Documenting Sources

The central reason to include secondary sources in an essay is to support your ideas. Without sources, the essay shows only your interpretation of the topic. With the added support, you show that other scholars share your perspective. You bolster your argument by demonstrating that it is accepted in the field.

Another reason to include research is to show that you have interacted with the scholarly community surrounding your topic. It is relatively simple to write your personal opinions or experiences about a subject. However, in an academic environment, you want to show that you have knowledge of what is being said in the relevant journals and publications and that you have ideas to add to the conversation. You may agree or disagree with other critics as you engage in dialogue with them.

Documenting a full range of information about each of the sources in a source list is a vital step to supporting your ideas and engaging with the academic community. Others in the field can use your citation and documentation information to access the same sources you used to further their research and evaluate your ideas.

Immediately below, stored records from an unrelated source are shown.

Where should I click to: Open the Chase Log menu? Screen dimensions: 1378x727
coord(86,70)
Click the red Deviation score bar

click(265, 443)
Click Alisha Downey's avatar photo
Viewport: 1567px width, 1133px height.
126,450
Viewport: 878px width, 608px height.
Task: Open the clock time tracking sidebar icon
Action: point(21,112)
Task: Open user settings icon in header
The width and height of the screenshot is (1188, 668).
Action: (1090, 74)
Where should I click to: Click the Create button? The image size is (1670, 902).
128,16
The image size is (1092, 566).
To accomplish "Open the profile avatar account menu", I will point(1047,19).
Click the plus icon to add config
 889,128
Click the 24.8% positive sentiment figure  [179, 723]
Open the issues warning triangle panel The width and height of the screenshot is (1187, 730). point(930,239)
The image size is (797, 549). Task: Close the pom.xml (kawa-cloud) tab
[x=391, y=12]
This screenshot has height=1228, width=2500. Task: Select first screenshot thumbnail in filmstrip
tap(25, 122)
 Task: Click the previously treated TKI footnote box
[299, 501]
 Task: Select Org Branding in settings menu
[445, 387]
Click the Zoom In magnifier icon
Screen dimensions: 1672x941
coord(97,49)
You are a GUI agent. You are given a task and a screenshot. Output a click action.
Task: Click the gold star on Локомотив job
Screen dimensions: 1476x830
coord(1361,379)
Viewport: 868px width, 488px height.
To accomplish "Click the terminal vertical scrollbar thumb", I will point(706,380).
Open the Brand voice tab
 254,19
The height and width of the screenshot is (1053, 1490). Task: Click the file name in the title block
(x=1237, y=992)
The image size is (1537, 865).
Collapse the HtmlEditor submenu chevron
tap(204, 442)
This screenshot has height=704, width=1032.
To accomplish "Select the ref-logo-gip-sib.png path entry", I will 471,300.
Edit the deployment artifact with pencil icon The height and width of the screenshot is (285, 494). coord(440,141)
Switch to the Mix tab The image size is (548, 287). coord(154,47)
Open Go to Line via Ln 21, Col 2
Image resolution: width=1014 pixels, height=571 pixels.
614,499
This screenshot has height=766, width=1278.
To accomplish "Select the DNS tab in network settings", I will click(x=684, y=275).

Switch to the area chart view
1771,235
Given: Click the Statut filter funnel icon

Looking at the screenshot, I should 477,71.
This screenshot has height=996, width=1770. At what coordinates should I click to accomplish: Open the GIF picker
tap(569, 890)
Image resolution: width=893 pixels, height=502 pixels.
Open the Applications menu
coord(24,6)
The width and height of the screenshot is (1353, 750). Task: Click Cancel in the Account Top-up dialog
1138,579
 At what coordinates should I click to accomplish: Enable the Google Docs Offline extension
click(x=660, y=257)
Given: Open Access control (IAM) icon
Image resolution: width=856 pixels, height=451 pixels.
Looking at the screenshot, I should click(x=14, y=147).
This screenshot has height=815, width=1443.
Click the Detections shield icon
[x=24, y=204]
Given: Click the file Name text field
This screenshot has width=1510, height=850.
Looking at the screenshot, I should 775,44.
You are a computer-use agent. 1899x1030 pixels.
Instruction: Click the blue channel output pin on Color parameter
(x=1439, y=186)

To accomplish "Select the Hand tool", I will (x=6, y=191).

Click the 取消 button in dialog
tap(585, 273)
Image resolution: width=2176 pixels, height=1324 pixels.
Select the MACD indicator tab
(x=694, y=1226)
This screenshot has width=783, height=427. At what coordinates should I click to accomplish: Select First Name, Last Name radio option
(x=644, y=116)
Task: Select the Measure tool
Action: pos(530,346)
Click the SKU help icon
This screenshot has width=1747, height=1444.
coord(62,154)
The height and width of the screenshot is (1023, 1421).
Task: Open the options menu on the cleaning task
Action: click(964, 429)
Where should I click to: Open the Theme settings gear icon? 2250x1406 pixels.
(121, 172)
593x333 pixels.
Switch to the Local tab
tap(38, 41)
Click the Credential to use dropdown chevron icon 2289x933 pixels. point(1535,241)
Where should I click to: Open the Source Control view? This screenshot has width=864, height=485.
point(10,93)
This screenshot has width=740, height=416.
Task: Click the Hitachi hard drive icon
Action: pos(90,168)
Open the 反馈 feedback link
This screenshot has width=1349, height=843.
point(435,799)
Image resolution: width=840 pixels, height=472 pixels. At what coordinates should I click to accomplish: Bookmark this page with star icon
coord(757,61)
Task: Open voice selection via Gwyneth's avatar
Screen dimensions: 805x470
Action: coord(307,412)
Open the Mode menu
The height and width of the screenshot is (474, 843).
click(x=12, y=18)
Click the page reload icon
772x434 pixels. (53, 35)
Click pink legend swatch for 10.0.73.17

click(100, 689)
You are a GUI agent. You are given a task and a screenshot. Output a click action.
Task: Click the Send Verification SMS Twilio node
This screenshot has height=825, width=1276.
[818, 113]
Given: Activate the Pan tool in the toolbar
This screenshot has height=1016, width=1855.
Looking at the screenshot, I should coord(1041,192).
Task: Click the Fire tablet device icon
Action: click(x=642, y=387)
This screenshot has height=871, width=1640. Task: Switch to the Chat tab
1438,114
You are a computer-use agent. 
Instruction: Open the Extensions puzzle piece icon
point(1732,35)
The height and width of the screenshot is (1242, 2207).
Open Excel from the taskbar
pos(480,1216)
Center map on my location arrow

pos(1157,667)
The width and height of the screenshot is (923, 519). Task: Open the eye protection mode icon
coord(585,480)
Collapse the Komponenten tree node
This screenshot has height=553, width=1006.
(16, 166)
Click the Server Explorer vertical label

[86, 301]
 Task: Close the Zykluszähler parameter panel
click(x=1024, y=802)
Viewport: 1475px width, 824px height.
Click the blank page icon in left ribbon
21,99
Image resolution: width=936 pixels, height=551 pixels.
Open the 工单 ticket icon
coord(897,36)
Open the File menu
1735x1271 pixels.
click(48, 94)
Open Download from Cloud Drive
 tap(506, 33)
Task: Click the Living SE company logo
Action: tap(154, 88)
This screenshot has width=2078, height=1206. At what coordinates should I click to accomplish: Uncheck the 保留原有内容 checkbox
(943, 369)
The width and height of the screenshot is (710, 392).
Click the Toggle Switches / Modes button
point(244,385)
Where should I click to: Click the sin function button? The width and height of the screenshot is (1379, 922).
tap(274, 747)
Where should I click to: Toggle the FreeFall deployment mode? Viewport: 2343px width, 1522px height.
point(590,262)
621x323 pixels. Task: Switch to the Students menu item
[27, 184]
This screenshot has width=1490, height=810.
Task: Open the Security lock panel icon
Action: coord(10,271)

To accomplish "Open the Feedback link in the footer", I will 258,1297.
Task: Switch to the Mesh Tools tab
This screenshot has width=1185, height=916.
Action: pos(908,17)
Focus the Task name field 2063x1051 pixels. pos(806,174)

Sometimes an essay will use both primary and secondary sources. A primary source was written or created at the time being studied. For example, if a writer were researching Helen Keller, letters or journals written by her would be primary sources. In literary analysis, the piece of literature itself is the primary source. Secondary sources are written about the primary sources, usually at a later date. Biographies of Helen Keller and critical articles about literature are examples of secondary sources. Both primary and secondary sources are listed on the same source list.